In embedded systems or memory-sensitive scenarios, every byte counts. Today we analyze an industrial-grade Compact Vector implementation to understand how designers balance space and performance.

The Core Problem

Standard library vectors typically occupy 24 bytes when empty (three pointers: begin, end, capacity).
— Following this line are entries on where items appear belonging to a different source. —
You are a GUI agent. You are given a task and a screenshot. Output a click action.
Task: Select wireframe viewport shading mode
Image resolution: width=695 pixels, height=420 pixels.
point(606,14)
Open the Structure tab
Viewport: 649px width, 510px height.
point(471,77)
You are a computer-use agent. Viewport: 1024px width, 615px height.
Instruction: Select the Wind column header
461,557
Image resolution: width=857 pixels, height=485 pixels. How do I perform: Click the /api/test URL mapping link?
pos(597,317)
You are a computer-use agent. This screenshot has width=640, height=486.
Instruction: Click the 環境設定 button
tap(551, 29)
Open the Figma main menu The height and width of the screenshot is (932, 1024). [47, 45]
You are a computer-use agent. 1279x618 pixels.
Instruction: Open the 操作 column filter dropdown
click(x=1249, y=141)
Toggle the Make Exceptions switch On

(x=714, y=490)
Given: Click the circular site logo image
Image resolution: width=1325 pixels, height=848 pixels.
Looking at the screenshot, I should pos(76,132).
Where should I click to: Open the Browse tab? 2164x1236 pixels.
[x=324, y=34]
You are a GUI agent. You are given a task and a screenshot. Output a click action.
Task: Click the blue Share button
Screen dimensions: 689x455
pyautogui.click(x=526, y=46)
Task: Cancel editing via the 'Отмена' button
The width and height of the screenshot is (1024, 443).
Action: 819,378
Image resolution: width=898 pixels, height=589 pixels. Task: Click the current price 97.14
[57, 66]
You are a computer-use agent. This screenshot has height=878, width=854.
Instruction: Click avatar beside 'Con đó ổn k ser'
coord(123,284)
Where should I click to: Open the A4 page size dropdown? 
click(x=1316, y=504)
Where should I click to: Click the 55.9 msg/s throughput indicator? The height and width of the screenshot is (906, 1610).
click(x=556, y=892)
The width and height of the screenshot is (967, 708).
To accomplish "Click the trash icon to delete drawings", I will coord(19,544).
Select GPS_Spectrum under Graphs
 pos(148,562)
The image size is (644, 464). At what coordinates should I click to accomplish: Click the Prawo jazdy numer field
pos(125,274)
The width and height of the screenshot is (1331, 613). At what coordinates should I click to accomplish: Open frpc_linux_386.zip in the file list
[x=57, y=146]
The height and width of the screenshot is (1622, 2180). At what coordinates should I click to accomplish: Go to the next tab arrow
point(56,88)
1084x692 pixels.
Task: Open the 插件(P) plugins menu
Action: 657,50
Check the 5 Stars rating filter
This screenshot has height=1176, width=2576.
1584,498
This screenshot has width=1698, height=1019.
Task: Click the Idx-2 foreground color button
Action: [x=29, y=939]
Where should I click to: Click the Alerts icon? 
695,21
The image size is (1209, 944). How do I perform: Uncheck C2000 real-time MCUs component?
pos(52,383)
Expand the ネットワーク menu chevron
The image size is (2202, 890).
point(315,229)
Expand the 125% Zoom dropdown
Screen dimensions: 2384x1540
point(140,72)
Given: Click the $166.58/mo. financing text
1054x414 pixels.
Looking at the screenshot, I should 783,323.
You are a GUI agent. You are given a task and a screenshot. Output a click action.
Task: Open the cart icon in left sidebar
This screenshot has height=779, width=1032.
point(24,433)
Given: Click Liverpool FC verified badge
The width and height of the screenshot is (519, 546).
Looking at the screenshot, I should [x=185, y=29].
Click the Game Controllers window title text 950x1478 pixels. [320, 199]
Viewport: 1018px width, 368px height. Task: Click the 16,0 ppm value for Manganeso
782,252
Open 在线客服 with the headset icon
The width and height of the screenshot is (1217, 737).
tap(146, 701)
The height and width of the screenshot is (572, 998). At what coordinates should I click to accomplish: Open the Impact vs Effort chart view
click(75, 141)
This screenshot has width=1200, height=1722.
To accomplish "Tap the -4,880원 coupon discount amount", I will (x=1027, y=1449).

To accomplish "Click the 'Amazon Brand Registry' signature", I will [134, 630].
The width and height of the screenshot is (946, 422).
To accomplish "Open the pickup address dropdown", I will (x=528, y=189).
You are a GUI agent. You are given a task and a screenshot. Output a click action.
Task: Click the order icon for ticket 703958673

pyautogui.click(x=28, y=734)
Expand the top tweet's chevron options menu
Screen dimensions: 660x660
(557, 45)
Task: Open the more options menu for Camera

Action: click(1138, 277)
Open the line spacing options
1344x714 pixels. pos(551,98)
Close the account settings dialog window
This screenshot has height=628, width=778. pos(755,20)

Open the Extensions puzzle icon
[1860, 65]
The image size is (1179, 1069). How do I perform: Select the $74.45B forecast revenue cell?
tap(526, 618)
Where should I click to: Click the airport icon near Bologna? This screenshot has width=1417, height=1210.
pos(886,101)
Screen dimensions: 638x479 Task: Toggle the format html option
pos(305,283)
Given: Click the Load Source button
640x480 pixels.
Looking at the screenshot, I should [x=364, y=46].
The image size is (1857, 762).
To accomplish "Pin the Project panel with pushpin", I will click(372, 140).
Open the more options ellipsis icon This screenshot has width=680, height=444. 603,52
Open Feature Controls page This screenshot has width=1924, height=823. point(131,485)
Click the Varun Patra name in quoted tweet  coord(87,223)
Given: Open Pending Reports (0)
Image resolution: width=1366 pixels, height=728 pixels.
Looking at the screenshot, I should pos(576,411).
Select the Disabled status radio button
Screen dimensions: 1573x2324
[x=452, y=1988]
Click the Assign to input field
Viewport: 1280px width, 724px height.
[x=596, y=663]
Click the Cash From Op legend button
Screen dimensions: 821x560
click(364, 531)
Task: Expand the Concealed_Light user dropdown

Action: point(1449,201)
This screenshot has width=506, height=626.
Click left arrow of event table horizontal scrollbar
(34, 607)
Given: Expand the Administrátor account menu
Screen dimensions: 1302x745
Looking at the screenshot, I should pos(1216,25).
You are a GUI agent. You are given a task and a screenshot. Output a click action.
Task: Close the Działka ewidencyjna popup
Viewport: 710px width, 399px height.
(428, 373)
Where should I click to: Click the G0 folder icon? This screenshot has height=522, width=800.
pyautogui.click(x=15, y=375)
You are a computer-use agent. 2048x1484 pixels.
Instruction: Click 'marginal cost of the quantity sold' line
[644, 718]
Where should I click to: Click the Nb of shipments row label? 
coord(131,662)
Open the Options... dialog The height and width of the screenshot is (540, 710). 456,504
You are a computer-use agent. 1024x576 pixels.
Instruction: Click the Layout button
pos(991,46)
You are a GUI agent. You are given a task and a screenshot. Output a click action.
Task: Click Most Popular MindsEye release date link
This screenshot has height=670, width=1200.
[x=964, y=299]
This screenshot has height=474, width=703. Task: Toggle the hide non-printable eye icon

In scenarios requiring大量空容器的创建,这会造成严重的内存浪费。

Design: Embedded Metadata

// vector that is 8 bytes when empty (TVector is 24 bytes)

template <typename T>
class TCompactVector {
private:
    struct THeader {
        size_t Size;
        size_t Capacity;
    };

    T* Ptr;  // Empty state only 8 bytes

    THeader* Header() {
        return ((THeader*)Ptr) - 1;  // Metadata stored before data
    }
};

Key Design Decisions

  1. Empty State Compression: Only stores one pointer (8 bytes), metadata allocated on demand
  2. Embedded Metadata: Header stored before the data pointer, located via pointer arithmetic
  3. Copy-based Growth: Creates copy and swaps when capacity needs to expand

Trade-off Analysis

Advantages

  • Extreme Space: Empty vector is 8 bytes vs standard 24 bytes
  • Cache Friendly: Metadata and data contiguous, improving cache hit rate
  • Simple Interface: Compatible with standard vector

Costs

  • Pointer Arithmetic Overhead: Each access requires calculating real address
  • Allocation Complexity: Additional handling for header memory
  • Copy Cost: Uses copy instead of move during reserve

Clean Room Reimplementation: Rust Implementation

use std::alloc::{alloc, dealloc, Layout};
use std::ptr::NonNull;

pub struct CompactVector<T> {
    ptr: Option<NonNull<T>>,
}

struct Header {
    size: usize,
    capacity: usize,
}

impl<T> CompactVector<T> {
    pub fn new() -> Self {
        CompactVector { ptr: None }
    }

    fn header(&self) -> Option<&Header> {
        unsafe {
            self.ptr.map(|p| {
                let header_ptr = (p.as_ptr() as *mut Header).offset(-1);
                &*header_ptr
            })
        }
    }

    pub fn size(&self) -> usize {
        self.header().map(|h| h.size).unwrap_or(0)
    }

    pub fn capacity(&self) -> usize {
        self.header().map(|h| h.capacity).unwrap_or(0)
    }

    pub fn push(&mut self, value: T) {
        self.reserve(self.size() + 1);
        
        unsafe {
            let ptr = self.ptr.unwrap().as_ptr();
            let idx = self.header_mut().unwrap().size;
            ptr.add(idx).write(value);
            self.header_mut().unwrap().size += 1;
        }
    }

    pub fn reserve(&mut self, new_cap: usize) {
        if new_cap <= self.capacity() {
            return;
        }
        // Allocate new memory with embedded header...
    }
}

Summary

The compact vector design embodies the classic space-time trade-off:

  1. Empty State Compression: From 24 bytes to 8 bytes, suitable for scenarios with many empty containers
  2. Embedded Metadata: Achieves compact layout through pointer arithmetic
  3. Copy-based Growth: Simplifies implementation but has performance overhead

This design is particularly effective in memory-constrained embedded environments or scenarios requiring large numbers of containers.